The results are interesting. First, KMC analysis found polarization increased in the USA from 1988 to 2024, driven almost completely by a period of rising separation between clusters of beliefs from 2008 to 2020. Data from across the world indicated that mass issue polarization is driven primarily by disagreement over cultural issues, but that varied according to each nation's Human Development Index (HDI), a measure of health (life expectancy at birth), education level (years of schooling) and standard of living (income). Since 1988, the US has been more highly polarized compared to high HDI countries.
Most of the increasing polarization came from the groups moving farther apart from each other on issues. not from people in each group becoming more uniform, or from one side growing much larger than the other.
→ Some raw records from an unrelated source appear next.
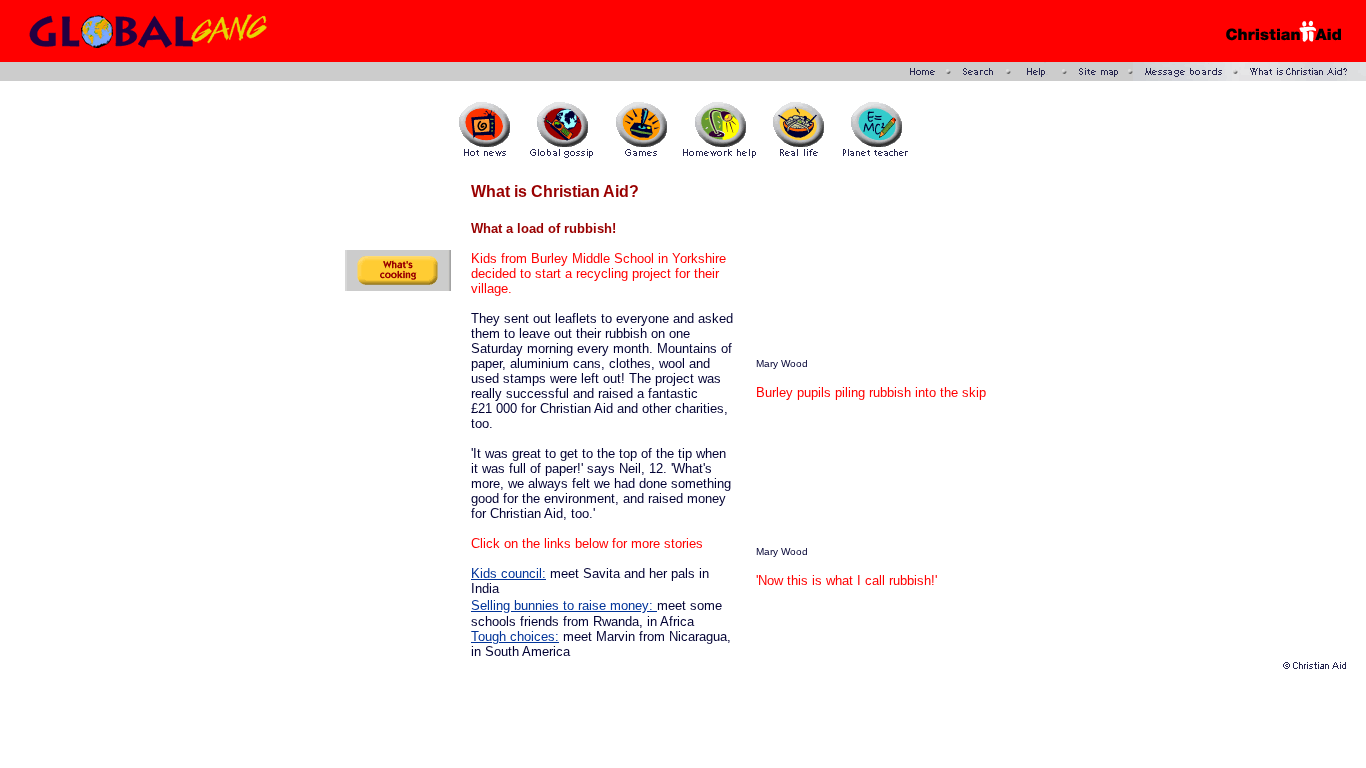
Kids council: (508, 573)
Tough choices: (515, 636)
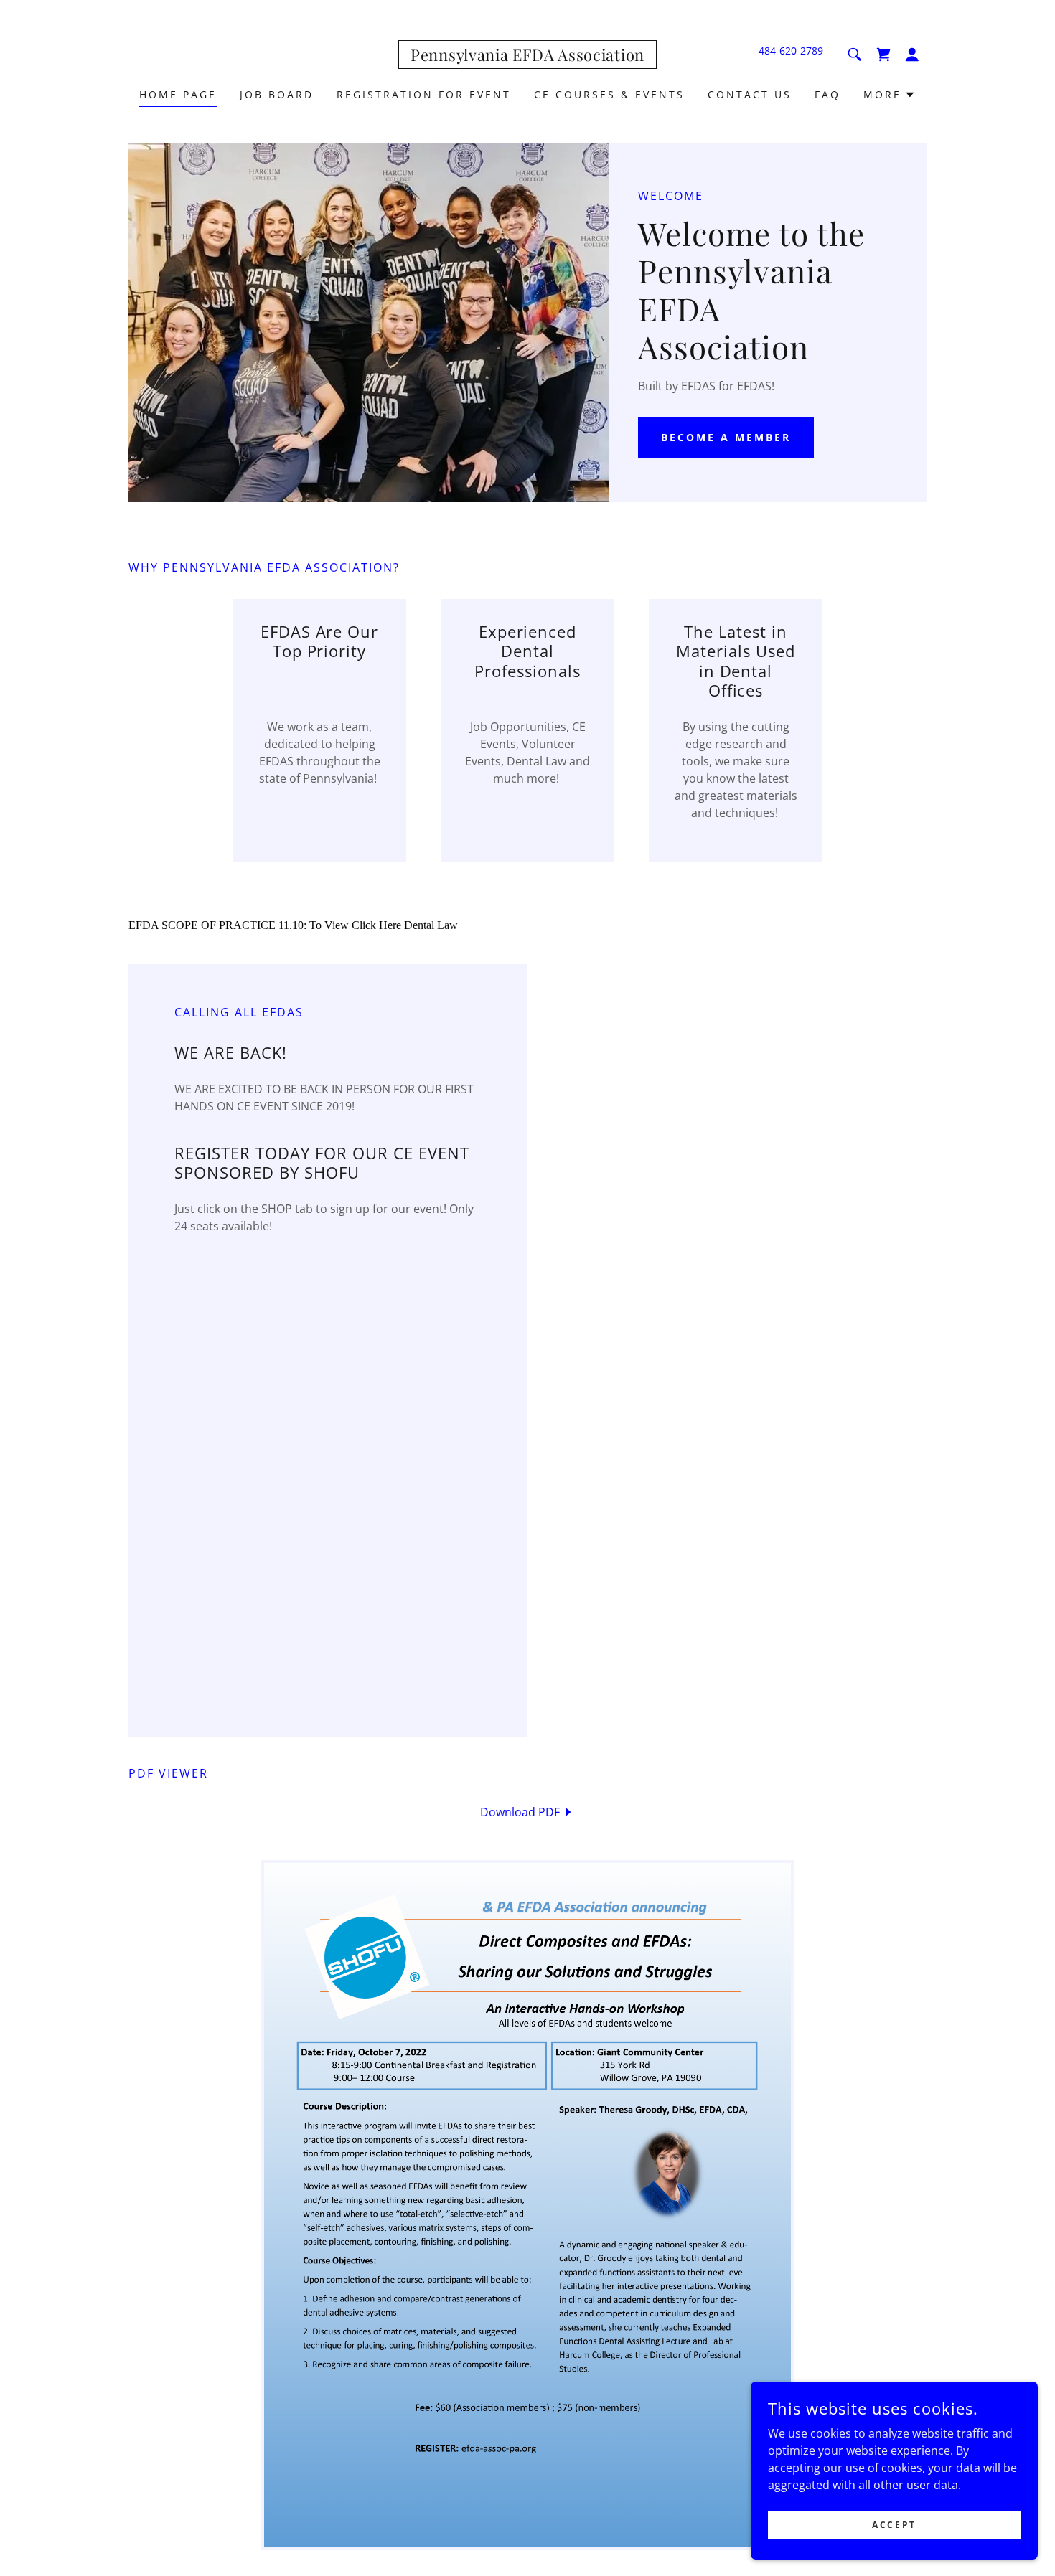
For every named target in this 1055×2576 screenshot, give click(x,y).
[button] (912, 54)
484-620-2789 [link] (791, 50)
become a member (726, 437)
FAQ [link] (827, 94)
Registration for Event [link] (424, 94)
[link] (527, 57)
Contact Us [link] (750, 94)
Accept (894, 2525)
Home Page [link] (178, 94)
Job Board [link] (277, 94)
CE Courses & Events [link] (609, 94)
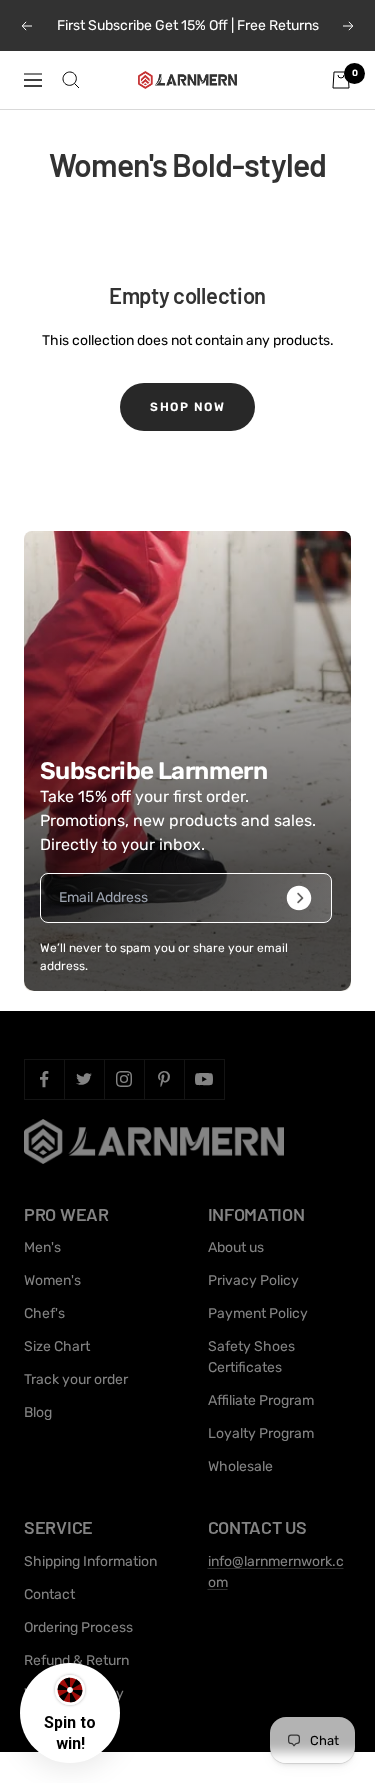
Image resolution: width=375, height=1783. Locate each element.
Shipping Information (90, 1561)
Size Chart (57, 1346)
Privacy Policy (253, 1280)
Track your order (76, 1379)
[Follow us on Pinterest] (164, 1079)
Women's (52, 1280)
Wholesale (240, 1466)
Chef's (44, 1313)
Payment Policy (258, 1313)
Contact (49, 1594)
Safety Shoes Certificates (251, 1357)
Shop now (187, 407)
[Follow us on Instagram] (124, 1079)
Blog (38, 1412)
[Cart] (341, 80)
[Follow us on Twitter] (84, 1079)
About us (236, 1247)
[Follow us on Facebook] (44, 1079)
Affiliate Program (261, 1400)
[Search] (71, 80)
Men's (42, 1247)
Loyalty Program (261, 1433)
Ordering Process (78, 1627)
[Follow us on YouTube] (204, 1079)
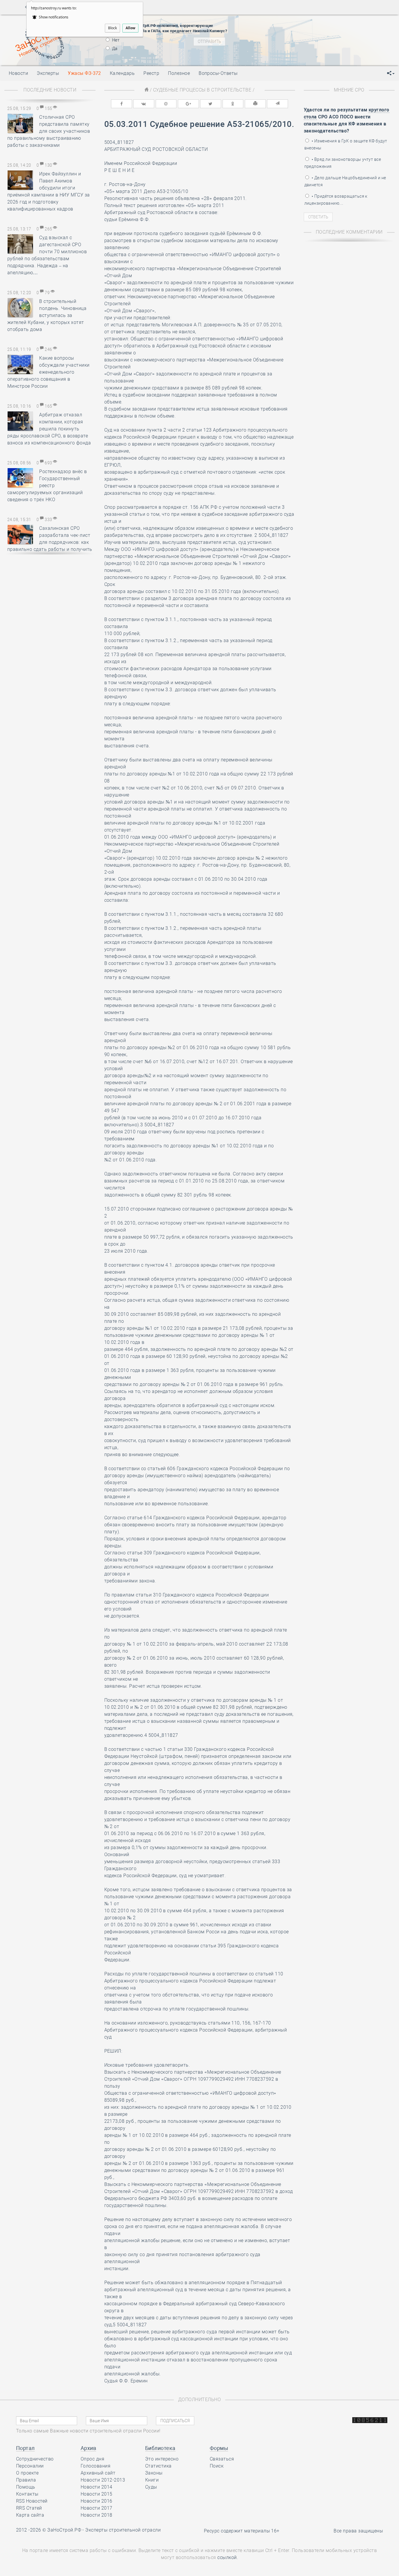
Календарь (122, 73)
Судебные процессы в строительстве (202, 90)
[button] (391, 73)
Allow (130, 27)
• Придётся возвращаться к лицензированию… (335, 200)
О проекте (27, 2473)
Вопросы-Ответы (218, 73)
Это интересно (161, 2459)
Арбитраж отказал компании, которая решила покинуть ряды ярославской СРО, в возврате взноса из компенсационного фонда (49, 429)
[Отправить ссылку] (277, 103)
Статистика (158, 2466)
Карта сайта (30, 2515)
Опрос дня (92, 2459)
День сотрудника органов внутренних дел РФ (314, 42)
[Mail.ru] (166, 103)
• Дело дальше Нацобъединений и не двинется (345, 181)
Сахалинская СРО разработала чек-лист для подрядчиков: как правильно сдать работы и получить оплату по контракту (49, 542)
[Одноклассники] (233, 103)
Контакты (27, 2494)
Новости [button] (18, 73)
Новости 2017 (96, 2508)
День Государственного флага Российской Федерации (324, 25)
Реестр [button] (151, 73)
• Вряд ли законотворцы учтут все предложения (342, 163)
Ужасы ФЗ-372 (84, 73)
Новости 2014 (96, 2487)
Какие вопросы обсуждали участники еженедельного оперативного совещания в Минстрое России (48, 372)
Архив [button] (88, 2448)
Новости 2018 (96, 2515)
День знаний (285, 35)
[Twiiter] (210, 103)
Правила (26, 2480)
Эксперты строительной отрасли (123, 2530)
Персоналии (30, 2466)
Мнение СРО (349, 90)
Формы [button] (219, 2448)
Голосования (95, 2466)
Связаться (222, 2459)
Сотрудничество (35, 2459)
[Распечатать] (255, 103)
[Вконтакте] (143, 103)
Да (114, 48)
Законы (154, 2473)
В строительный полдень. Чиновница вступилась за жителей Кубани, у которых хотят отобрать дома (46, 315)
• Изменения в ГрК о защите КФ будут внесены (345, 144)
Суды (151, 2487)
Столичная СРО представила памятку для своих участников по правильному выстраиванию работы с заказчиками (48, 131)
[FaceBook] (121, 103)
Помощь (25, 2487)
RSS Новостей (32, 2501)
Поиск (216, 2466)
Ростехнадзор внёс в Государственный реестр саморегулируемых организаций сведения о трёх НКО (47, 485)
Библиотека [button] (160, 2448)
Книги (152, 2480)
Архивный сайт (98, 2473)
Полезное (179, 73)
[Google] (188, 103)
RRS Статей (29, 2508)
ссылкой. (227, 2557)
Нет (115, 40)
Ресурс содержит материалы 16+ (242, 2531)
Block (112, 27)
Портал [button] (25, 2448)
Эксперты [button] (48, 73)
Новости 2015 (96, 2494)
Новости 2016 (96, 2501)
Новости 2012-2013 (103, 2480)
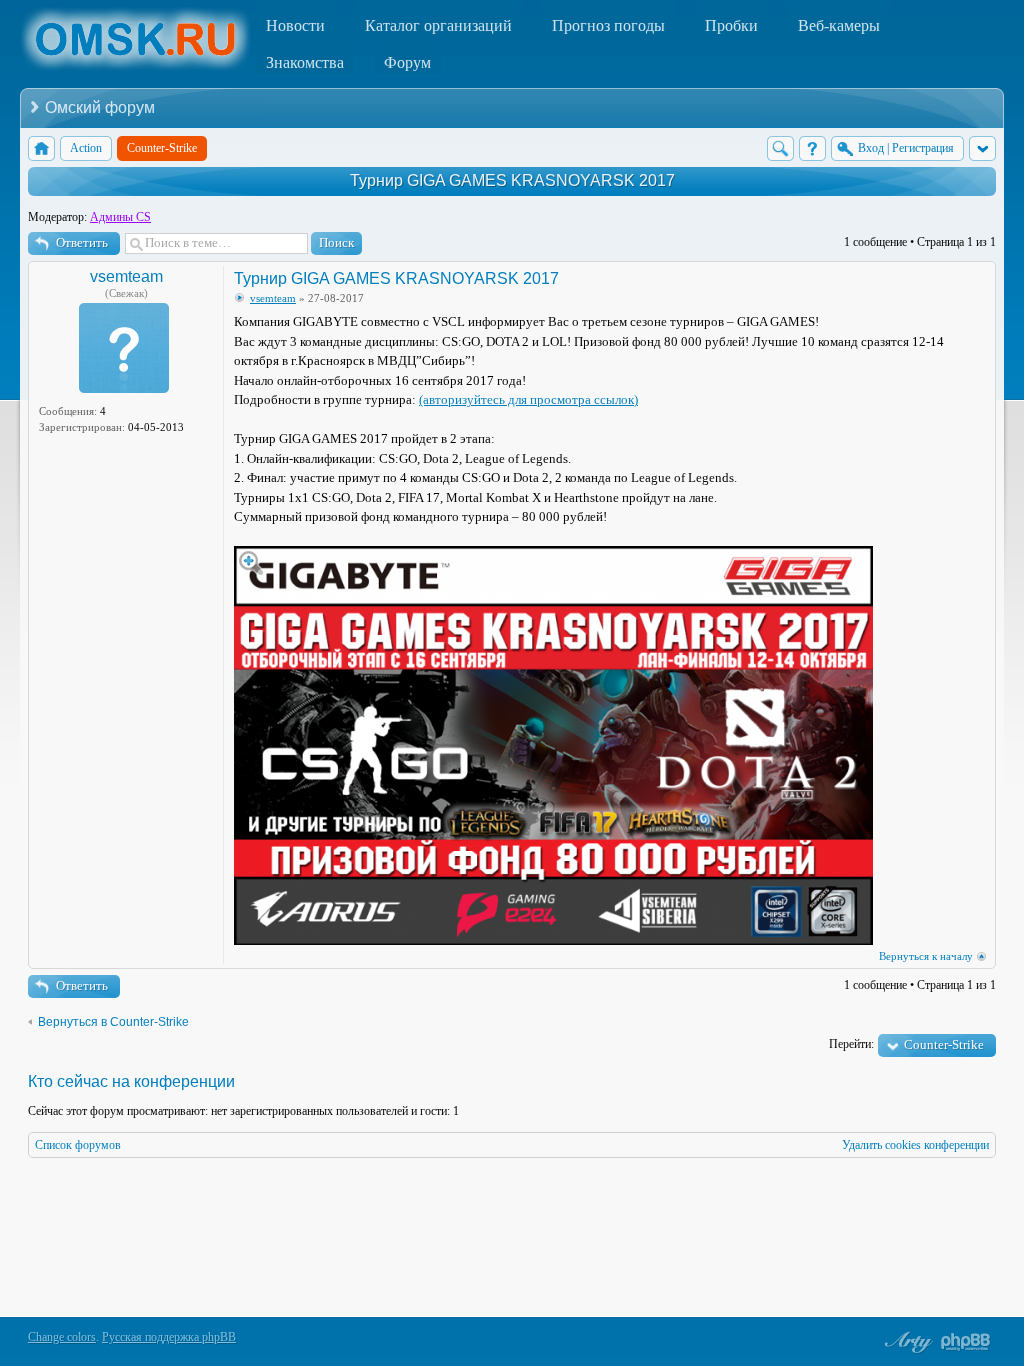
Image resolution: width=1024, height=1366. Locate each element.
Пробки (731, 25)
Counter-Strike (944, 1044)
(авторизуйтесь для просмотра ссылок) (528, 399)
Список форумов (78, 1145)
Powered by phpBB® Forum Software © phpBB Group (966, 1342)
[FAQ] (812, 148)
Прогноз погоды (608, 25)
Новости (295, 25)
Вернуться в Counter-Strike (113, 1022)
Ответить (82, 242)
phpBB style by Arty (906, 1342)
Data analysis indicated that people's opinions become more "packaged" or clustered. In 1988, someone with right-leaning views on the economy didn't necessarily oppose abortion. Today, positions on different issues increasingly go together in a bundle. If you know someone's view on one topic, you can more reliably guess their views on many others. Interestingly, data analysis also indicated that some of American society was liberalizing, with the left-leaning cluster being significantly more socially liberal in 2024 than in 1988, while the right-leaning cluster was rather stable becoming only slightly more conservative.
What that data and analysis does not capture is radicalization of the right-leaning cluster. It is only slightly more conservative on the issues analyzed, immigration, taxes, gun regulations, social spending, etc. But support for radical right authoritarianism, e.g., supporting strong leaders breaking laws to set things right, or loss of respect for democratic norms and institutions, is a different political dimension than what this research paper analyzed.
In other words, many or most conservatives (about half the country) generally hold about the same policy views they held in 2008 (abortion probably being an exception), but became more authoritarian in how they believe those policies should be implemented (another link). Meanwhile, about half of the US, more or less liberalized and retained their support for democracy and the rule of law.